Pull every line containing "sidebar" from the listing.

## [GIVEN RECORDS]

○ ○ ○

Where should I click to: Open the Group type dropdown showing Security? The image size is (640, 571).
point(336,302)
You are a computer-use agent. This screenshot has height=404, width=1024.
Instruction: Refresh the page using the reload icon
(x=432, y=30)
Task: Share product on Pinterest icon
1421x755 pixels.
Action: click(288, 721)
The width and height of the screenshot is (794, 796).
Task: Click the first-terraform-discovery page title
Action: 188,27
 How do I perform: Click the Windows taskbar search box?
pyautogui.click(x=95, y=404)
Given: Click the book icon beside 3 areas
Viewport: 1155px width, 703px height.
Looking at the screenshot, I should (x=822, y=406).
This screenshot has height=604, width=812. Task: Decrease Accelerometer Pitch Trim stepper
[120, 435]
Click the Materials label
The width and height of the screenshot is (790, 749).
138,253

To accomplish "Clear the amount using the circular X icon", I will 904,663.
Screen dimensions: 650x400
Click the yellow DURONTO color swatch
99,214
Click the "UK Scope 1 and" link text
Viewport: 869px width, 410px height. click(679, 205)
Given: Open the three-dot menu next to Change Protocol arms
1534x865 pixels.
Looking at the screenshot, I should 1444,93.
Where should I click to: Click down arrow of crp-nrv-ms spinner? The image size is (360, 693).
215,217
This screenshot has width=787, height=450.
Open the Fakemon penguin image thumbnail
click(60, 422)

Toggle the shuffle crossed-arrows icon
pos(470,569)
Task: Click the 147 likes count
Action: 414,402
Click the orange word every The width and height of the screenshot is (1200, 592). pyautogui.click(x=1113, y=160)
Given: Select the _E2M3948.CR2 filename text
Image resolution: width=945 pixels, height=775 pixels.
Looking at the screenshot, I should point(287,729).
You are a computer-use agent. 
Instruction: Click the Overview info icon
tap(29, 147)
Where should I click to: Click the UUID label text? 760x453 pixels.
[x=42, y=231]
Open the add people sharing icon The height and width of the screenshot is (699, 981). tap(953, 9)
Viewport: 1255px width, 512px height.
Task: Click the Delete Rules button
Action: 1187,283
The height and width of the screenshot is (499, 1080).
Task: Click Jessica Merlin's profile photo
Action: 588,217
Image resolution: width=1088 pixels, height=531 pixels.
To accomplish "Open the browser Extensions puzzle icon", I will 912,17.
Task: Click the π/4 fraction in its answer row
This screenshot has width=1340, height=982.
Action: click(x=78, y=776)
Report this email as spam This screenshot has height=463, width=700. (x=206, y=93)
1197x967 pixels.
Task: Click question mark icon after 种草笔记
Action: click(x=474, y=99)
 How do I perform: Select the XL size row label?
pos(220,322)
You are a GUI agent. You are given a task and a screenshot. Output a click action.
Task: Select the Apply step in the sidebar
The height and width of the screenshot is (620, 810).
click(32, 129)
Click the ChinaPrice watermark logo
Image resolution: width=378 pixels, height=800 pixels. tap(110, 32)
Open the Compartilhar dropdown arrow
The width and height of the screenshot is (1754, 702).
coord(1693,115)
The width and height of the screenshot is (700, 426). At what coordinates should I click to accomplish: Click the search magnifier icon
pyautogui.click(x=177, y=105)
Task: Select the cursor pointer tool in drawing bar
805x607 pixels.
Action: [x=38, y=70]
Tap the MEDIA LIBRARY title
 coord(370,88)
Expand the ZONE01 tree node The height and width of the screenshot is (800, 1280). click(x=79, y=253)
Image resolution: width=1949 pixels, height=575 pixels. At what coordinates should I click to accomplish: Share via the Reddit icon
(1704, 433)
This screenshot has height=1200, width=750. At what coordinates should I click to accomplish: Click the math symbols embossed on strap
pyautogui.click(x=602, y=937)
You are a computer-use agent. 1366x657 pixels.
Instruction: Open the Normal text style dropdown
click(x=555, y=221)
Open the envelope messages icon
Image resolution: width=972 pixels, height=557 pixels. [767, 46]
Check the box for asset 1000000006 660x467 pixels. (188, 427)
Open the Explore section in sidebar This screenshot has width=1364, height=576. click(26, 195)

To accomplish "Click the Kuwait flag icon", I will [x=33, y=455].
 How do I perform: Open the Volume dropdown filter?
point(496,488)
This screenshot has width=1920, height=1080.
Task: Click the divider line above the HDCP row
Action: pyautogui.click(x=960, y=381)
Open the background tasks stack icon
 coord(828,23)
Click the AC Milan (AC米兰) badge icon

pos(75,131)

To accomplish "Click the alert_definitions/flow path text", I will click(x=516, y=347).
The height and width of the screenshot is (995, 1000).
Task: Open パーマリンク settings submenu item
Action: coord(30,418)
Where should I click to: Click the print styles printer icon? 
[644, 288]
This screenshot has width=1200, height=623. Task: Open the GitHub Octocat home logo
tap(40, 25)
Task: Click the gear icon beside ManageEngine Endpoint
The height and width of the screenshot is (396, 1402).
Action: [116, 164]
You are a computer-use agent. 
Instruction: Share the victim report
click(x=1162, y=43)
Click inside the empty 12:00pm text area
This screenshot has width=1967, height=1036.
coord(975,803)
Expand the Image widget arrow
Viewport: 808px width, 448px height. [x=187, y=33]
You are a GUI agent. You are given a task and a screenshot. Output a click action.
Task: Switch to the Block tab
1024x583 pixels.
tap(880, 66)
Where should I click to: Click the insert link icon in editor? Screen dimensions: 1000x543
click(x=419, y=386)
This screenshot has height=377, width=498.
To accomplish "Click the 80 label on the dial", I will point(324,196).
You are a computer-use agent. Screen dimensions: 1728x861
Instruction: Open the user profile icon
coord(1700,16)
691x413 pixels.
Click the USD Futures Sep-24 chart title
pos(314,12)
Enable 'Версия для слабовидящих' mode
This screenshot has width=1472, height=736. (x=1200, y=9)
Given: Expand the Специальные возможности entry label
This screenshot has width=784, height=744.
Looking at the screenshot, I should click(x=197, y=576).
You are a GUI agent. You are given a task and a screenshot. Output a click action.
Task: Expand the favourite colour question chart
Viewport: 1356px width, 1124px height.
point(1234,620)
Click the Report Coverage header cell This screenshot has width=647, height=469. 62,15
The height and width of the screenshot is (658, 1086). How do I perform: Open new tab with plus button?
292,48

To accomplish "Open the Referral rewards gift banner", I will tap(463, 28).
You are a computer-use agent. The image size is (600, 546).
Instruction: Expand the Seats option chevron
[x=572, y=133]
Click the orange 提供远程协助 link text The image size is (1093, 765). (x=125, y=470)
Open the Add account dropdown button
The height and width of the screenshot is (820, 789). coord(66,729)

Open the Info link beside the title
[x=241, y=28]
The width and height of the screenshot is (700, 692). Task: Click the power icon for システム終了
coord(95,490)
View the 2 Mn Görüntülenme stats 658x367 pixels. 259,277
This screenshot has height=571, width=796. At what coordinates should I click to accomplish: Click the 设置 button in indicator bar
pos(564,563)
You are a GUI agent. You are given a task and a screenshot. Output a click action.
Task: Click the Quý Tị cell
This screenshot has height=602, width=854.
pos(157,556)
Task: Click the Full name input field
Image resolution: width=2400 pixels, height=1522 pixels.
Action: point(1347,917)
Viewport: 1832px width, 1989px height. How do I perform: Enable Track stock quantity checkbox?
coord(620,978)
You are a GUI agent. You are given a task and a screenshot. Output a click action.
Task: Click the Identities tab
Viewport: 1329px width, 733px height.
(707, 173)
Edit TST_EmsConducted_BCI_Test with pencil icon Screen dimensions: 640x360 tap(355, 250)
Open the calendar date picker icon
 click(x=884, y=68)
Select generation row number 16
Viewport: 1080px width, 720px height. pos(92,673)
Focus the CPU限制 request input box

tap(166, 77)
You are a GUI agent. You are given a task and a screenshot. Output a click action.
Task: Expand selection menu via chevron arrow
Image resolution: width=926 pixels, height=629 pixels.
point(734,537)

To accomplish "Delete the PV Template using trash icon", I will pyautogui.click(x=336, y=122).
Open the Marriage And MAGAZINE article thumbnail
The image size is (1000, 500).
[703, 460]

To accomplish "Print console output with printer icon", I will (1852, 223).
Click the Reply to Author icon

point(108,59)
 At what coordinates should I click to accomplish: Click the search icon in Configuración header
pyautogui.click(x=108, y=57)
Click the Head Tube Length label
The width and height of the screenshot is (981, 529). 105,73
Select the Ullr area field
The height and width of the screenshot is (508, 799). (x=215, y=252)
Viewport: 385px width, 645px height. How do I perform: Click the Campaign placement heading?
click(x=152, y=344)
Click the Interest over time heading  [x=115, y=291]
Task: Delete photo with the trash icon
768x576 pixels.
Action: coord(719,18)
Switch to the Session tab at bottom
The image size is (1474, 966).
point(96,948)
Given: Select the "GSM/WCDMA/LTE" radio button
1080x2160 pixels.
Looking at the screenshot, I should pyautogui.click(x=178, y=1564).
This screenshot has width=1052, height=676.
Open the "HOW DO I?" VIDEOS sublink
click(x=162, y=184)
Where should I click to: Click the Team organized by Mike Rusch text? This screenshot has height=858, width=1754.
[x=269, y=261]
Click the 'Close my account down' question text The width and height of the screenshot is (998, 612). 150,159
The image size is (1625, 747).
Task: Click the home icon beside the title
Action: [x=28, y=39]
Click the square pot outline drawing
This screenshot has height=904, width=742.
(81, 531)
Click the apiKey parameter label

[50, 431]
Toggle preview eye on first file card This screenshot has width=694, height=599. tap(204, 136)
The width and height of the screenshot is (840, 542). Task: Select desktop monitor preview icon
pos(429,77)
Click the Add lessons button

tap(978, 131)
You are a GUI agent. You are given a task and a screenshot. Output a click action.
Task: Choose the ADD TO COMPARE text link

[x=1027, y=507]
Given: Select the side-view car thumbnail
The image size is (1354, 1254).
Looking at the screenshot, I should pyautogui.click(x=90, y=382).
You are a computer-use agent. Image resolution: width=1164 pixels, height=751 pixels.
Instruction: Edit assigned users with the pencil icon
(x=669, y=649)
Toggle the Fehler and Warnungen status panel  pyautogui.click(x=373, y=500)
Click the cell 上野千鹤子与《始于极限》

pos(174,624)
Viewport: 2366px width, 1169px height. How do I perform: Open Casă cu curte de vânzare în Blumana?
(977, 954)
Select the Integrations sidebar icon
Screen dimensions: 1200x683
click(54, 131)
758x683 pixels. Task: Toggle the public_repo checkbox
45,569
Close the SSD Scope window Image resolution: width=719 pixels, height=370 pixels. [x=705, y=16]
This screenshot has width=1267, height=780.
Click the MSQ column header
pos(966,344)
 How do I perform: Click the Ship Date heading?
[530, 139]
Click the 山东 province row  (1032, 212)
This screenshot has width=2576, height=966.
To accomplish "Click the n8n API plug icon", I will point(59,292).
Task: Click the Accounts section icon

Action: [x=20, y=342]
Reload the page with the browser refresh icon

○ ○ ○

## [ANSWER TO THE PROBLEM]
Task: Select the Apply step in the sidebar
Open the Explore section in sidebar This screenshot has width=1364, height=576. click(26, 195)
Select the Integrations sidebar icon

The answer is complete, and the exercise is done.